- **Exercise description**:
Your copy of the entries must be exact, and it must not include the pictures.

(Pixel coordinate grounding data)
══════

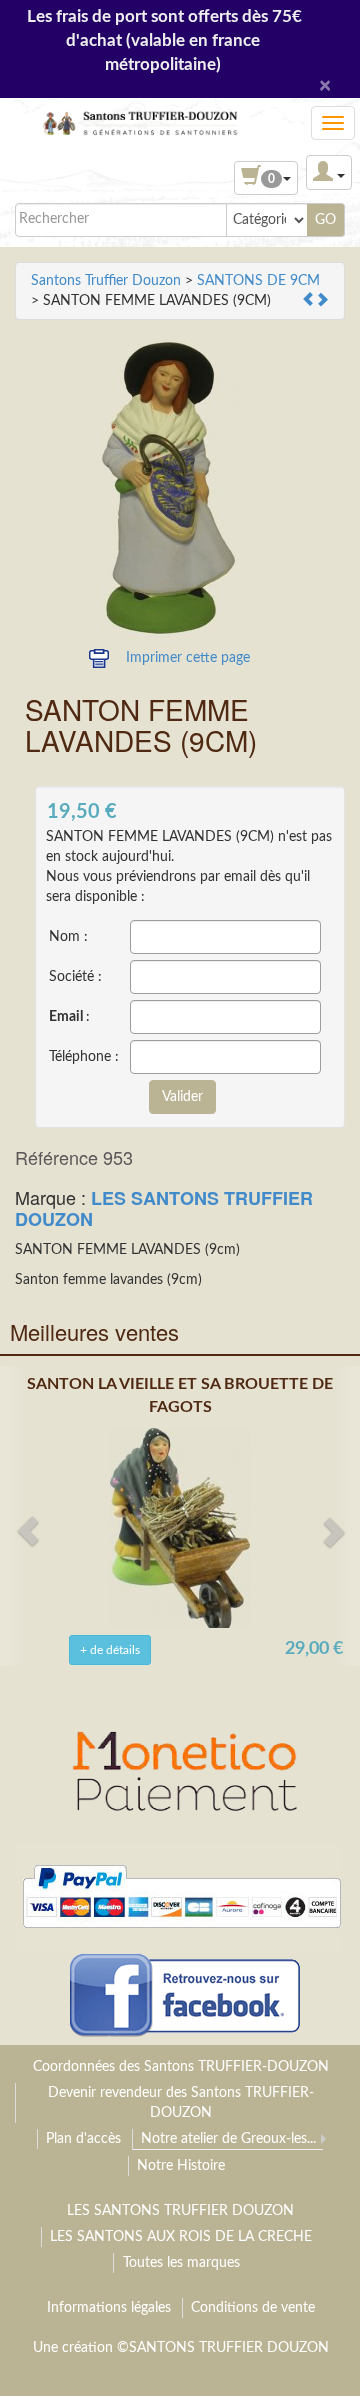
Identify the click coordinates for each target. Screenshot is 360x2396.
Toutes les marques (181, 2263)
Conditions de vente (253, 2308)
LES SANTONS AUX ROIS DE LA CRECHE (181, 2237)
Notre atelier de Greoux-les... (228, 2139)
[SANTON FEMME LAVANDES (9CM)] (166, 491)
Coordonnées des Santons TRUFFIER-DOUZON (181, 2067)
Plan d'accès (83, 2139)
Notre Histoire (181, 2166)
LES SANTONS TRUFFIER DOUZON (164, 1208)
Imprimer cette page (188, 658)
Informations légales (109, 2308)
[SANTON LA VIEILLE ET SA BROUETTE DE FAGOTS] (180, 1527)
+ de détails (110, 1650)
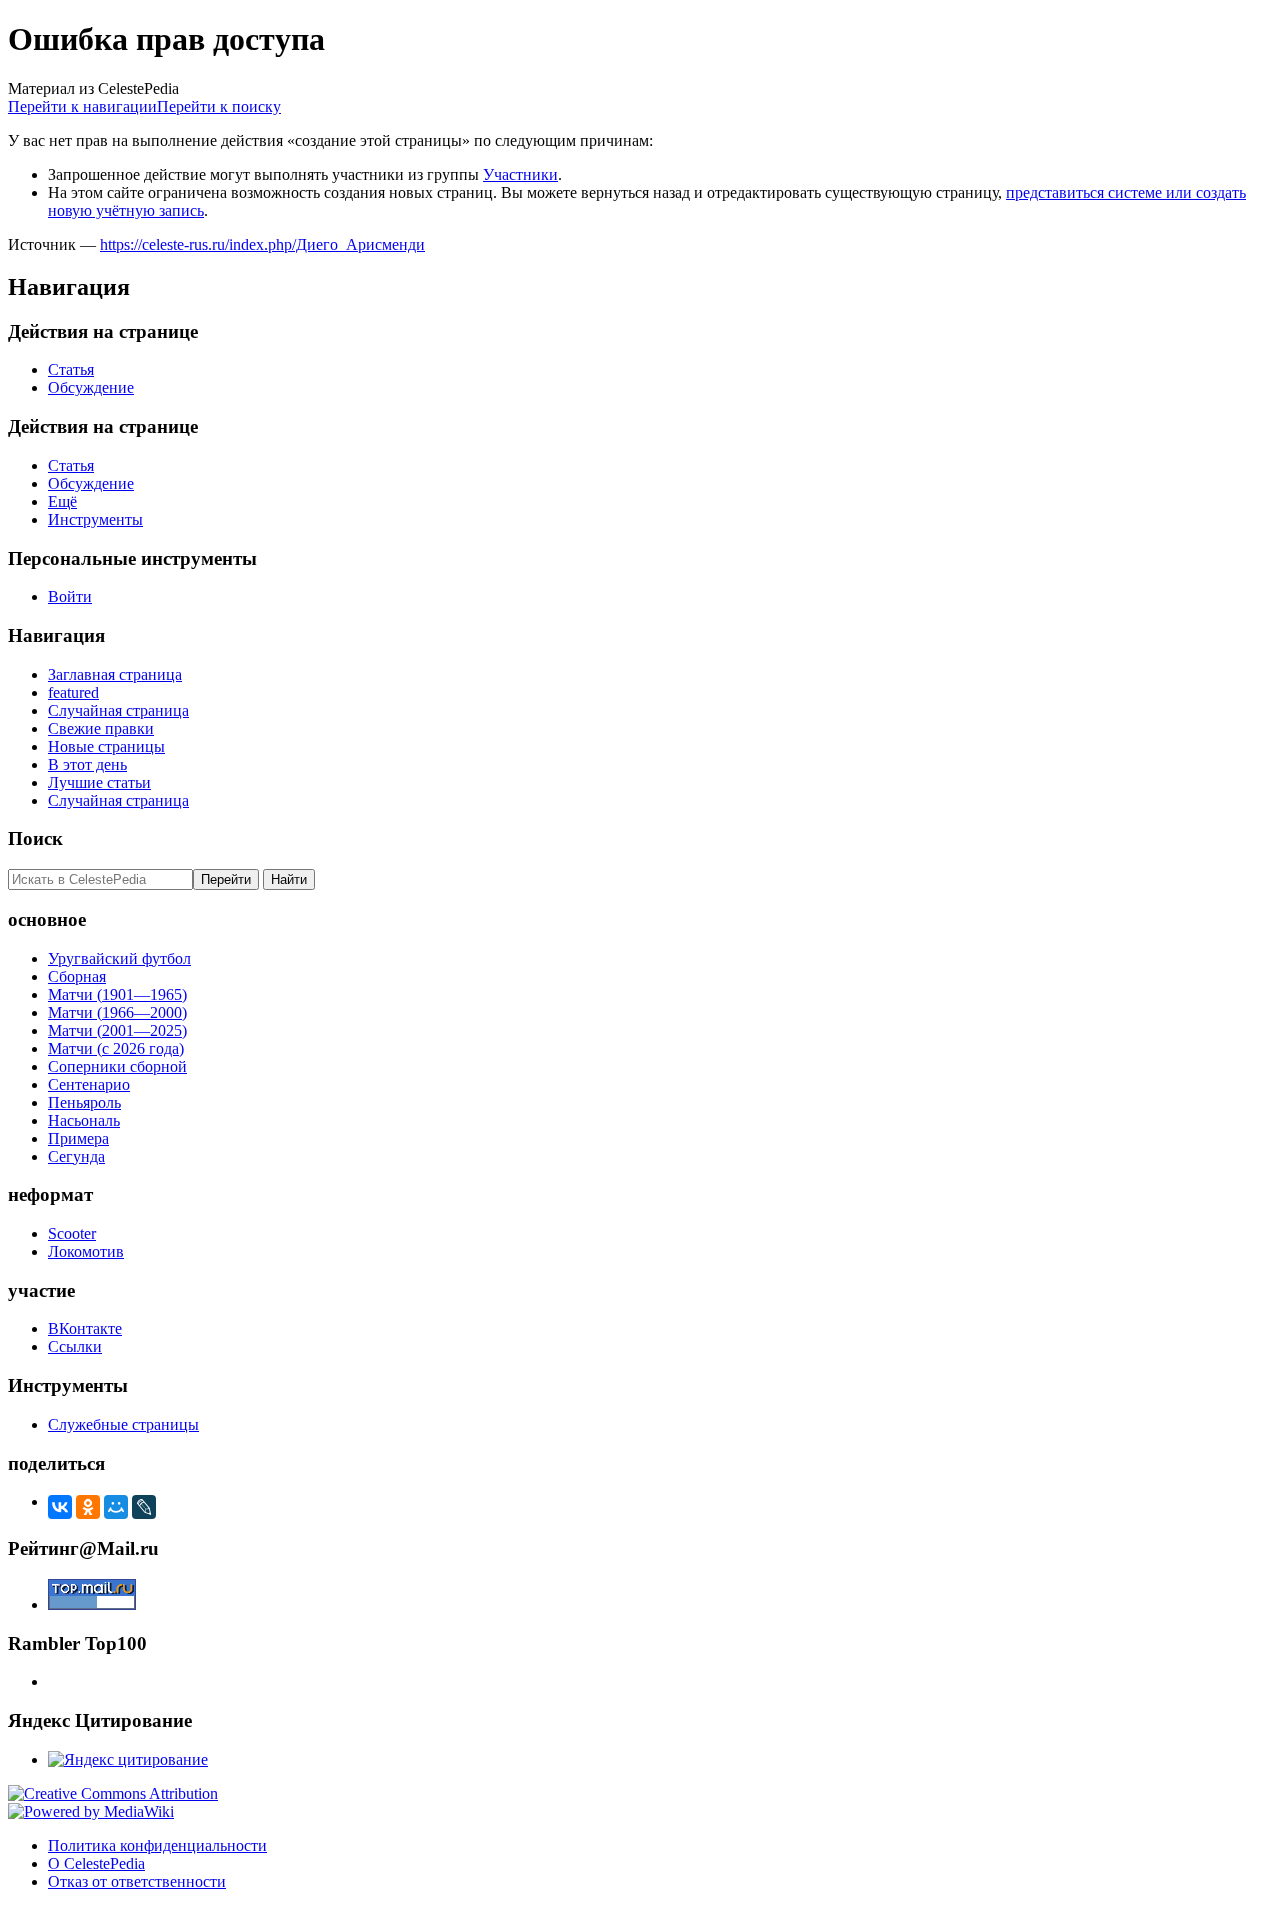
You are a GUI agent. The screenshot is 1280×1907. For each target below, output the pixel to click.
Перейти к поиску (219, 106)
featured (73, 692)
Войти (70, 596)
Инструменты (95, 519)
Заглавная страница (115, 674)
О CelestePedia (96, 1863)
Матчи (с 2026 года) (116, 1048)
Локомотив (86, 1251)
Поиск (35, 838)
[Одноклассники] (88, 1507)
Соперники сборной (117, 1066)
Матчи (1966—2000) (117, 1012)
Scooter (72, 1233)
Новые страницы (106, 746)
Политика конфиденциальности (157, 1845)
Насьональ (84, 1120)
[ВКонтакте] (60, 1507)
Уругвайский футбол (119, 958)
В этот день (87, 764)
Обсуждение (91, 387)
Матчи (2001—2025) (117, 1030)
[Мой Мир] (116, 1507)
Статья (71, 369)
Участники (520, 174)
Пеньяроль (84, 1102)
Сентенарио (89, 1084)
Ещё (62, 501)
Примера (78, 1138)
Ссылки (75, 1346)
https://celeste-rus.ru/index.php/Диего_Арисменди (262, 244)
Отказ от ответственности (137, 1881)
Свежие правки (101, 728)
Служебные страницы (123, 1424)
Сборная (77, 976)
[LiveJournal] (144, 1507)
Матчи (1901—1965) (117, 994)
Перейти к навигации (82, 106)
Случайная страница (118, 710)
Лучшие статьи (99, 782)
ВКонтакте (85, 1328)
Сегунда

══════

- **Completed exercise**:
Identify the click coordinates for each target. Screenshot is 360x2396.
Toutes les marques (181, 2263)
Conditions de vente (253, 2308)
LES SANTONS AUX ROIS DE LA CRECHE (181, 2237)
Notre atelier de Greoux-les... (228, 2139)
[SANTON FEMME LAVANDES (9CM)] (166, 491)
Coordonnées des Santons TRUFFIER-DOUZON (181, 2067)
Plan d'accès (83, 2139)
Notre Histoire (181, 2166)
LES SANTONS TRUFFIER DOUZON (164, 1208)
Imprimer cette page (188, 658)
Informations légales (109, 2308)
[SANTON LA VIEILLE ET SA BROUETTE DE FAGOTS] (180, 1527)
+ de détails (110, 1650)
You are a GUI agent. The screenshot is 1280×1907. For each target below, output the pixel to click.
Перейти к поиску (219, 106)
featured (73, 692)
Войти (70, 596)
Инструменты (95, 519)
Заглавная страница (115, 674)
О CelestePedia (96, 1863)
Матчи (с 2026 года) (116, 1048)
Локомотив (86, 1251)
Поиск (35, 838)
[Одноклассники] (88, 1507)
Соперники сборной (117, 1066)
Матчи (1966—2000) (117, 1012)
Scooter (72, 1233)
Новые страницы (106, 746)
Политика конфиденциальности (157, 1845)
Насьональ (84, 1120)
[ВКонтакте] (60, 1507)
Уругвайский футбол (119, 958)
В этот день (87, 764)
Обсуждение (91, 387)
Матчи (2001—2025) (117, 1030)
[Мой Мир] (116, 1507)
Статья (71, 369)
Участники (520, 174)
Пеньяроль (84, 1102)
Сентенарио (89, 1084)
Ещё (62, 501)
Примера (78, 1138)
Ссылки (75, 1346)
https://celeste-rus.ru/index.php/Диего_Арисменди (262, 244)
Отказ от ответственности (137, 1881)
Свежие правки (101, 728)
Служебные страницы (123, 1424)
Сборная (77, 976)
[LiveJournal] (144, 1507)
Матчи (1901—1965) (117, 994)
Перейти к навигации (82, 106)
Случайная страница (118, 710)
Лучшие статьи (99, 782)
ВКонтакте (85, 1328)
Сегунда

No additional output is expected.